START Extracted information
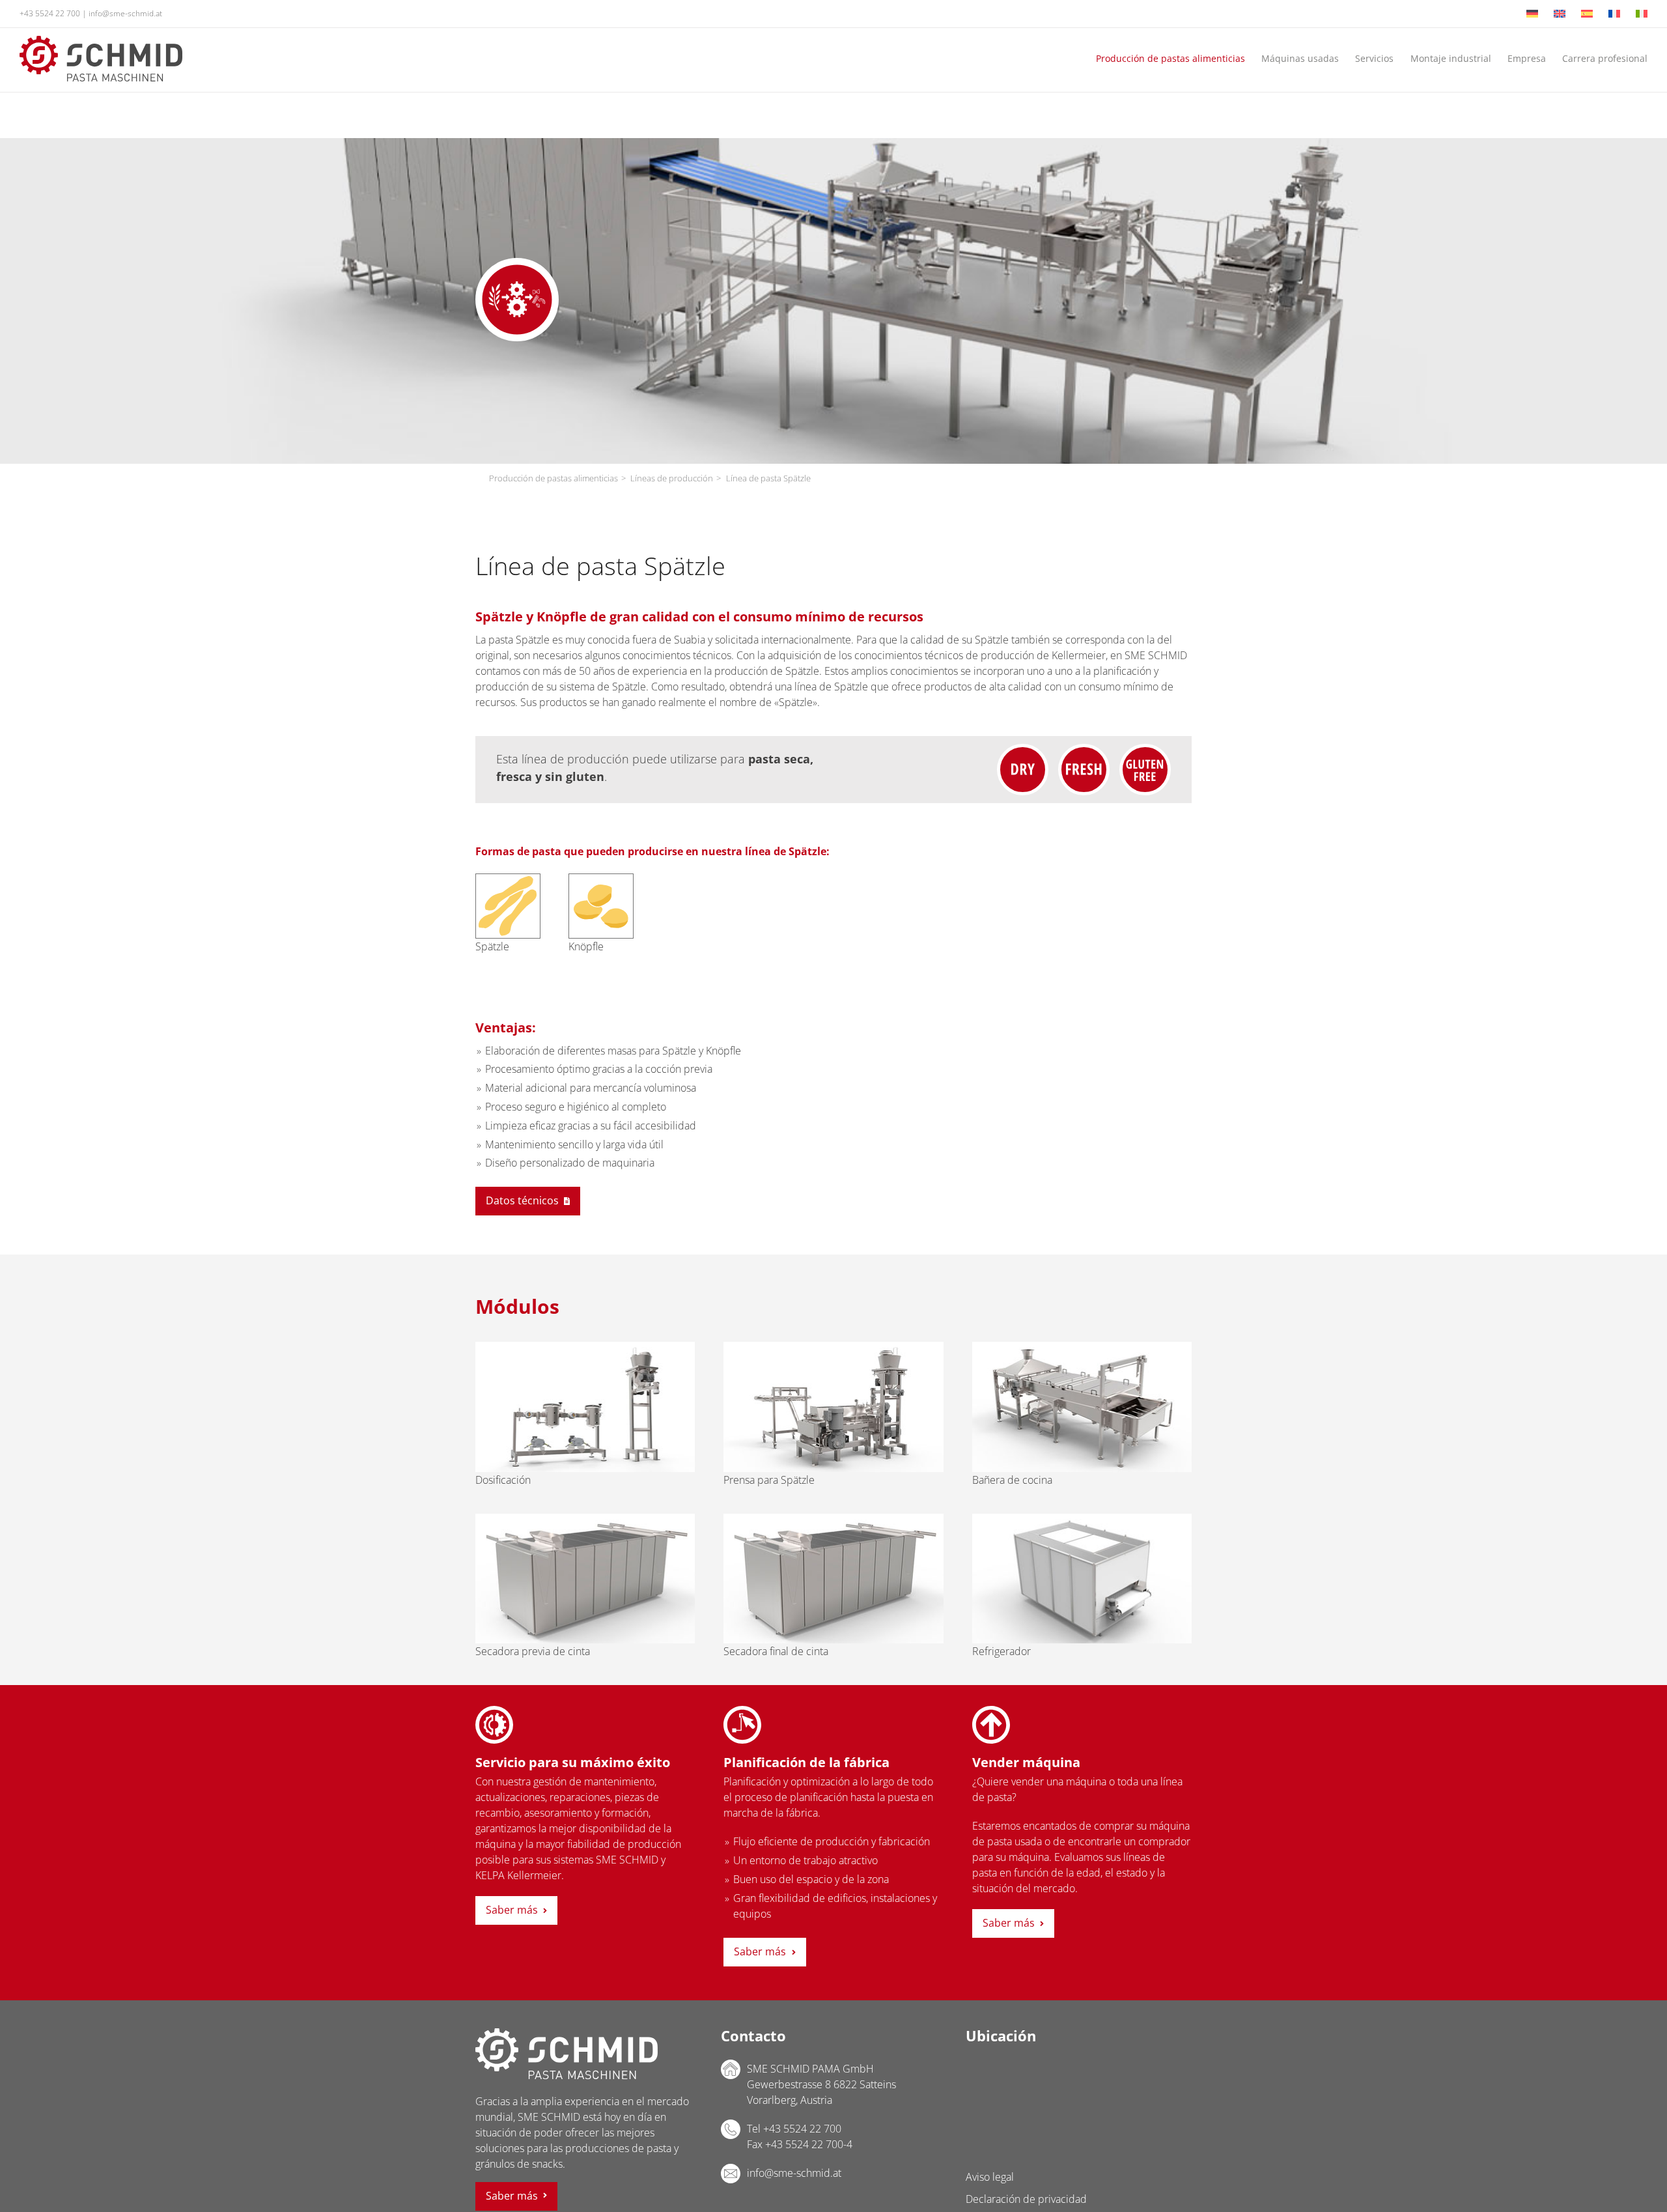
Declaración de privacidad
END Extracted information
START Extracted information
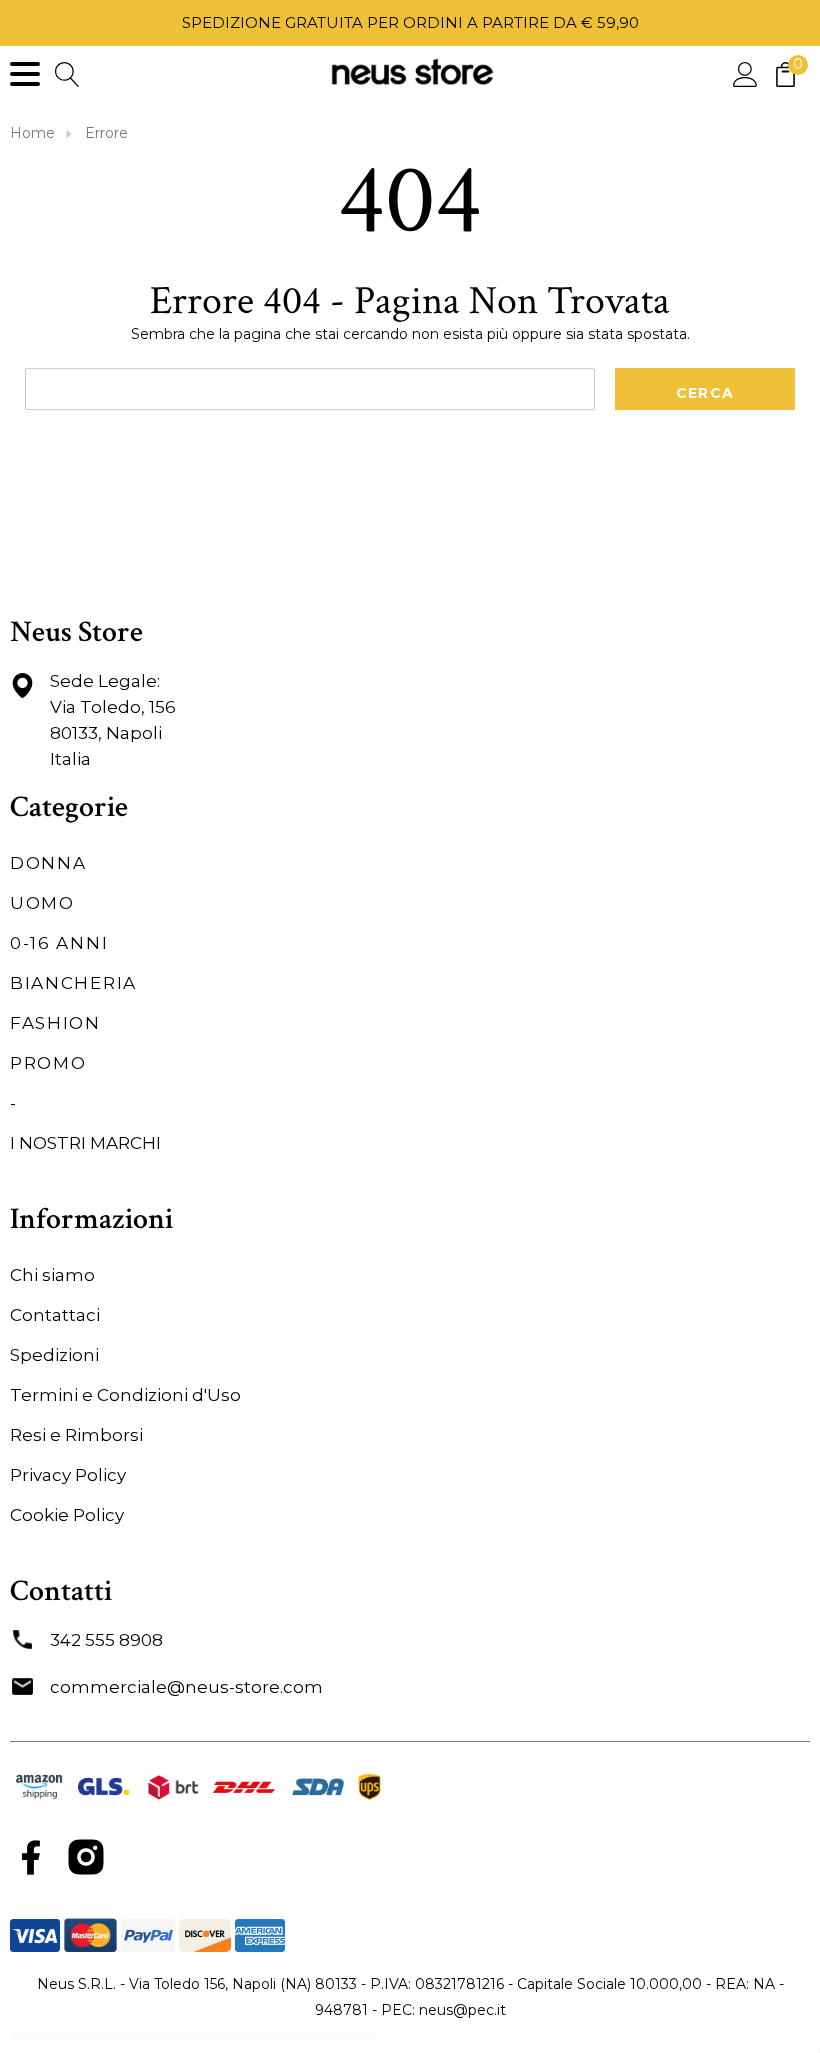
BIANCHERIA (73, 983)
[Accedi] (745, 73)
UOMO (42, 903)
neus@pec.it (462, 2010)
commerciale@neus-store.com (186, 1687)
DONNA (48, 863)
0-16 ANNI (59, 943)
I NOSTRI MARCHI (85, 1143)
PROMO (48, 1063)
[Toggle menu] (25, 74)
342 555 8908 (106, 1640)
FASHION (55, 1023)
END Extracted information
_Task requirements:_ Lines containing the word "neus" are to be pulled from the records and copied.

_Response to the task:_
neus@pec.it (462, 2010)
commerciale@neus-store.com (186, 1687)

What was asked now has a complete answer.